Daily Office: Thursday
¶ Matins: When Kathleen heard what I wrote for Compline last night, she paid me the highest compliment by asking to listen to Vaughan Williams’s Serenade to Music.
¶ Tierce: A little story on the Times’s Web site about losses at Motorola made me wonder what could have gone wrong at the company that gave us the RAZR phone. A little googling turned up this entry at Engadget, in which a former employee, who worked for the late Chief Marketing Officer, Geoffrey Frost (did they really work him to death?), gives an inside view.
¶ Compline: Good news! Everything fits. My glen plaid suit and my fancy new shirt, which was only half as costly as the suit. I was a bit nervous about the shirt; maybe I wouldn’t be able to close the top button. I decided not to wait until tomorrow to find out. I shall sleep better as a result.
Oremus…
§ Matins. This work, a “festival” composition for sixteen virtuoso soloists (not a chorus), is the highest expression that the English language has to offer to the beauty of music. You will have to find the music on your own, but the Shakespearean text (from The Merchant of Venice) that it sets is readily available. Three of the most beautiful lines in our language:
Here will we sit and let the sounds of music
Creep in our ears. Soft stillness and the night
Become the touches of sweet harmony.
§ Tierce.
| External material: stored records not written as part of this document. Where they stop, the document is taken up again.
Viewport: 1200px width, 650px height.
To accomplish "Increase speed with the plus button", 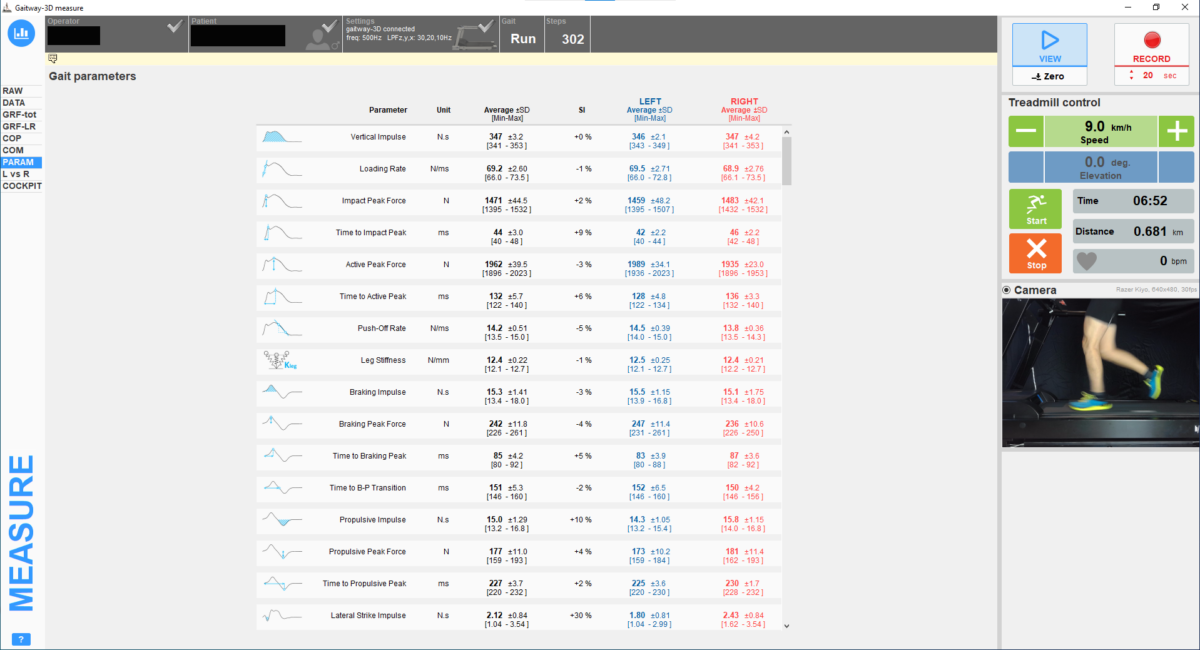I will coord(1176,132).
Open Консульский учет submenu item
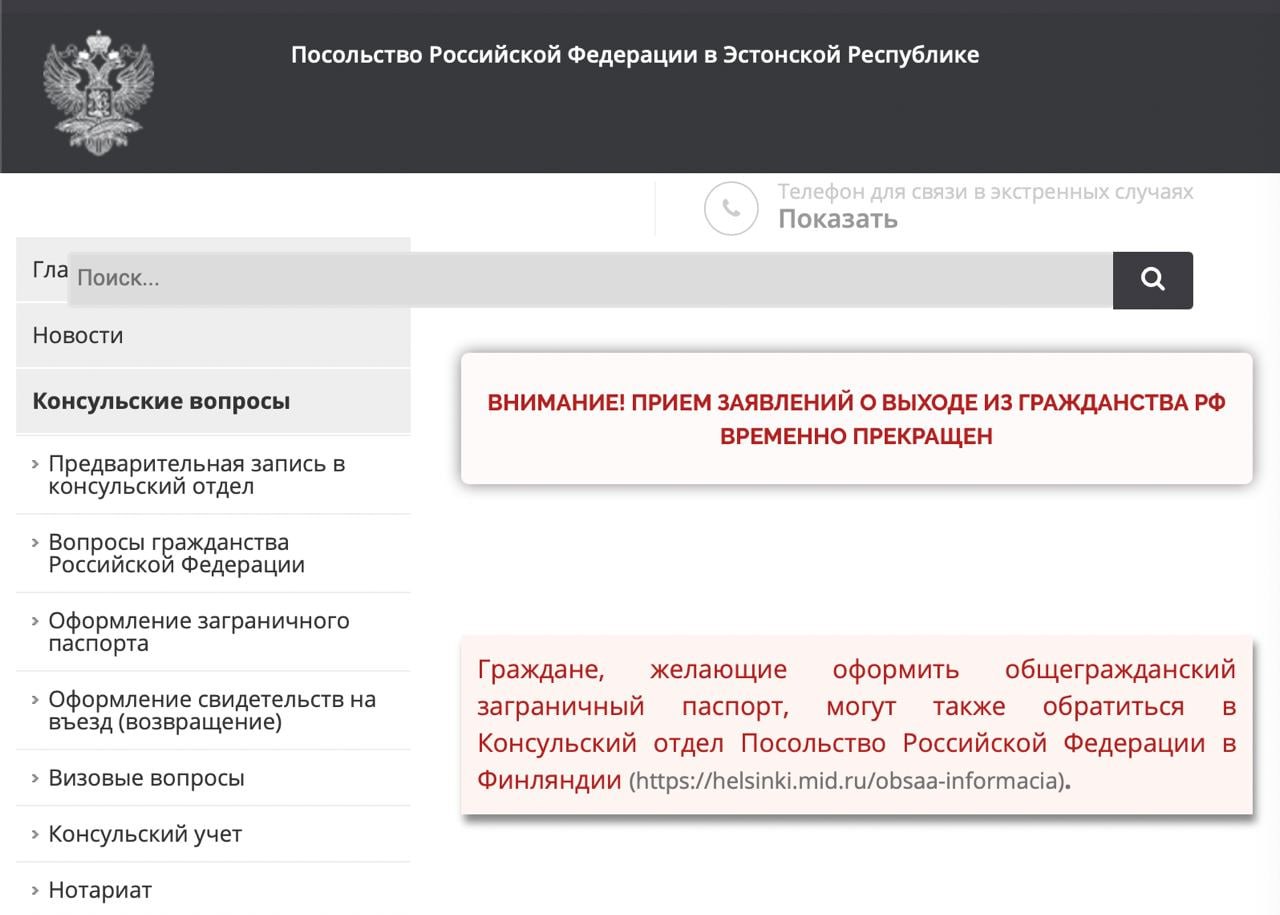 [145, 834]
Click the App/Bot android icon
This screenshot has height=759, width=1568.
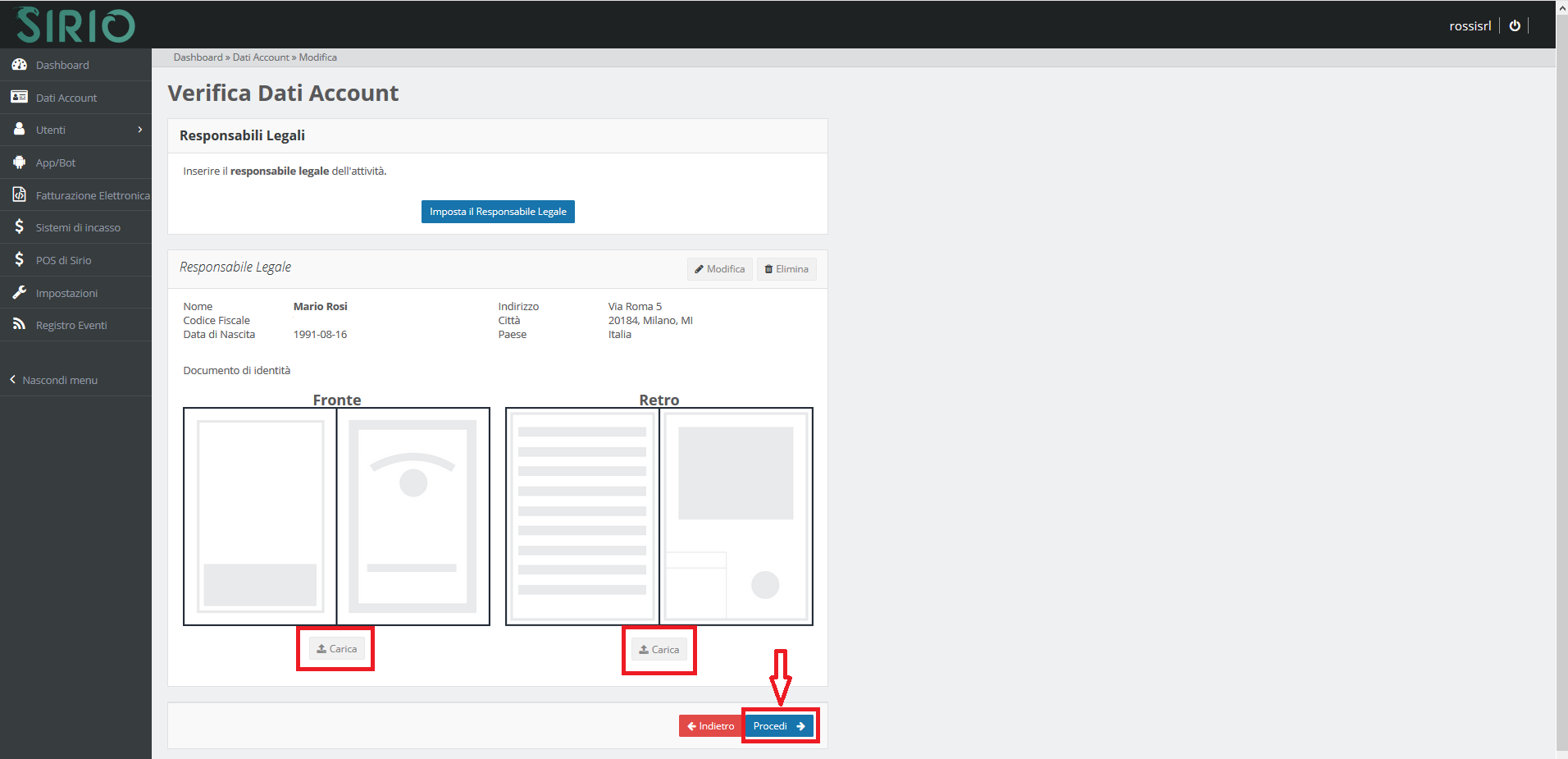click(x=19, y=162)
And it’s the same old story. The former employee, Numair Faraz, aims one right between the eyes of Greg Brown, the current Motorola chief who believes that splitting the company in two will fix everything.
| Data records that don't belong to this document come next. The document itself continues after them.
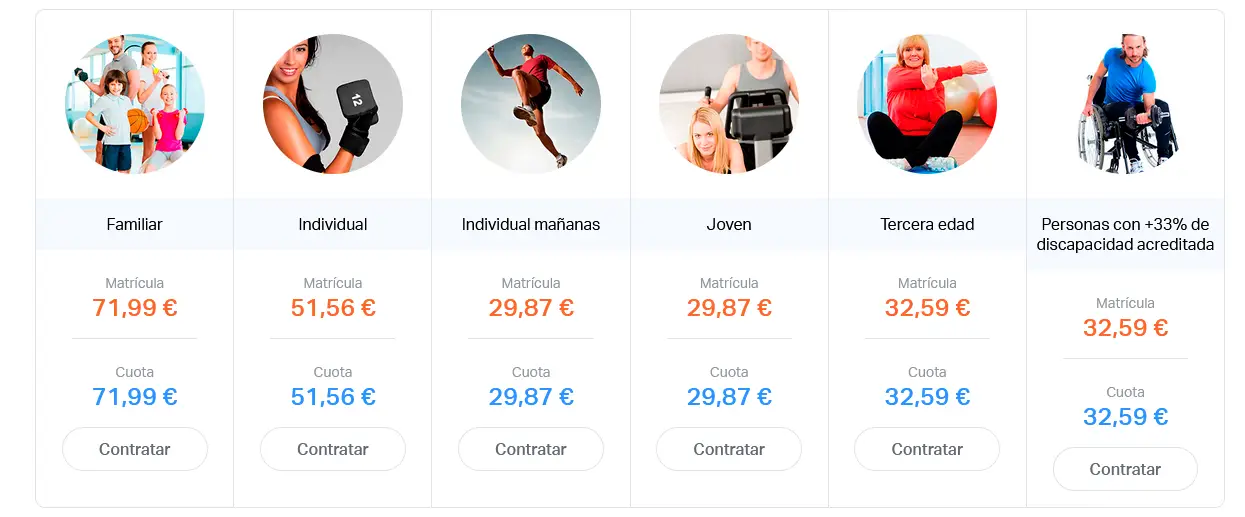Click the Joven plan heading

tap(729, 224)
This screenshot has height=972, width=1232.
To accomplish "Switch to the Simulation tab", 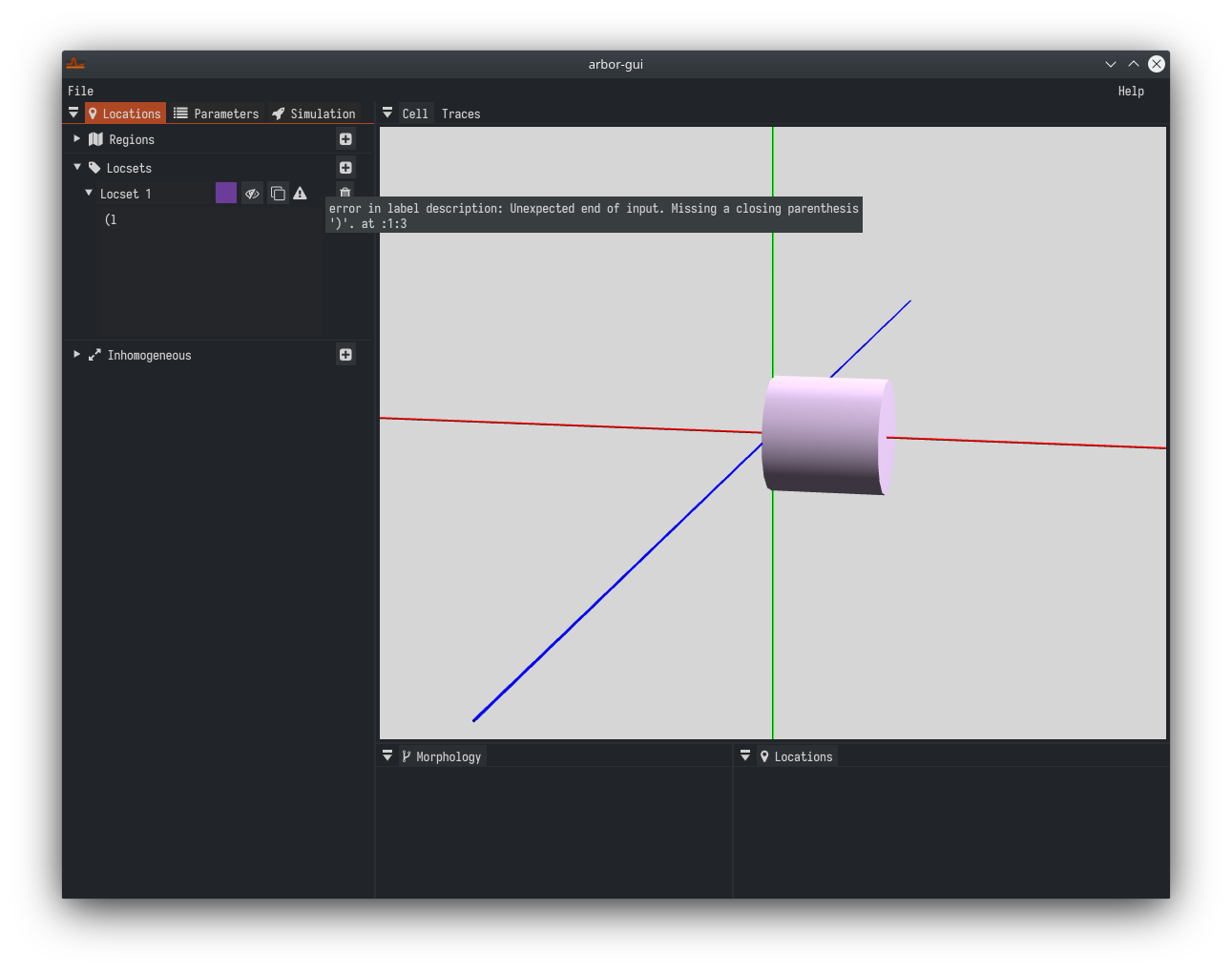I will point(314,114).
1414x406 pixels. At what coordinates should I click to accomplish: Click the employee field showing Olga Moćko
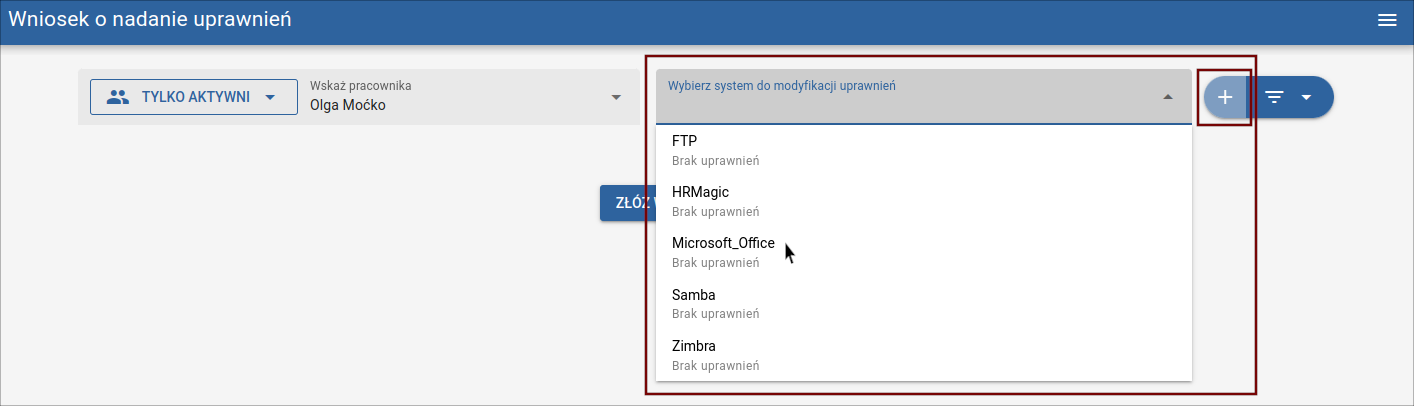click(x=348, y=105)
But apparently different from the rest of the incompetent senior executives at Motorola — except instead of merely being inept, you’re actually actively killing the company. Your lack of understanding of the consumer side of Motorola doesn’t give you a valid reason for selling the handset business; moreover, publicly disclosing your explorations of such a move, in an attempt to keep Carl Icahn off your back, shows how much you value the safety of your incompetence.
§ Compline. What goes up must come down. Two rather euphoric days more or less had to be followed by a dud. Staying up late last night, thinking how amusing it would be to send some comic recordings to a friend (thus potentially choking his inbox) and drinking a few extra glasses of wine didn’t help. I awoke to a free-floating remorse that had no real object, but that didn’t matter, because I could hardly get out of bed. Once I did get out of bed, the outlook improved, but I felt post-Edenic all day. Especially so at the Orpheus concert at the museum. I don’t know how long this has been going on, but I went last year: Orpheus teams up with the Handel & Haydn Society singers (or at any rate they did this year) to perform two Bach cantatas, in a concert that lasts about an hour. The curious thing is that the program is repeated two hours later. I went early this year, to the 6:30 show.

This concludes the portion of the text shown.